Three calls intercepted between June and July 2014 show separatist group leaders Igor Girkin and Alexander Borodai speaking with government contact points including Russian-appointed Crimean leader Sergey Aksyonov and Vladislav Surkov, a high-ranking Russian government official and aide to Vladimir Putin.
Girkin, a Russian national and "defense minister" of the self-proclaimed Donetsk Republic, is one of the four suspects charged by investigators for their role in downing the aircraft.
Russian Defense Minister Sergei Shoigu's name also appears several times in transcripts of calls between militants. One mentions fighters that were coming "with a mandate from Shoigu."
Investigators say that the calls raise questions about Moscow's involvement with the anti-aircraft missile that shot down the plane.
"Russian influence on the DPR went further than military support," read a statement from Dutch investigation leader Andy Kraag. "Ties between Russian officials and DPR leaders appear to have been much closer."
The transcripts show Girkin requesting Russian military support, and Aksyonov confirming that arrangements are being made.

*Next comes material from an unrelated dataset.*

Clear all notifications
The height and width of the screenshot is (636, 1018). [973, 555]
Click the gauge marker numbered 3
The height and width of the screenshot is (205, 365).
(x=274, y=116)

"The indication of close ties between Russian government officials and leaders of the DPR raise questions about their possible involvement in the deployment of the Buk-Telar (missile), which brought down flight MH17 on 17 July, 2014," read Kraag's statement.
Russia dismisses new evidence
The Russian government said on Thursday that it could not verify the authenticity of the intercepted phone calls.
Foreign Ministry spokeswoman Maria Zakharova dismissed the evidence, saying it follows a wave of "fake news" on the crash and that the information should be regarded with skepticism.
"The verdict had already been issued immediately. Everything else, the gathering of evidence, ... supports the chosen tactic of prosecution," Zakharova said in remarks reported by the Russian news agency Interfax.
Russia has repeatedly denied involvement in the downing of the plane and has accused investigators of ignoring evidence provided by Moscow.
Appeal for witnesses
Flight MH17 departed from Amsterdam for Kuala Lumpur on July 17, 2014. It was shot down over eastern Ukraine by a Russian-made BUK missile. All passengers and crew, mostly Dutch nationals, were killed.
Prosecution of the four suspects identified by investigators is set to begin in March 2020. Girkin, fellow Russians Sergey Dubinsky and Oleg Pulatov, and Ukrainian national Leonid Kharchenko are all expected to be tried in absentia.
By publishing the new information, investigators hope to identify new witnesses that can shed light on unanswered questions that could aid the prosecution. Specifically, they hope to find out if Surkov and Shoigu had "a role in the planning and execution of military operations in the summer of 2014 in eastern Ukraine" when militants shot down the plane.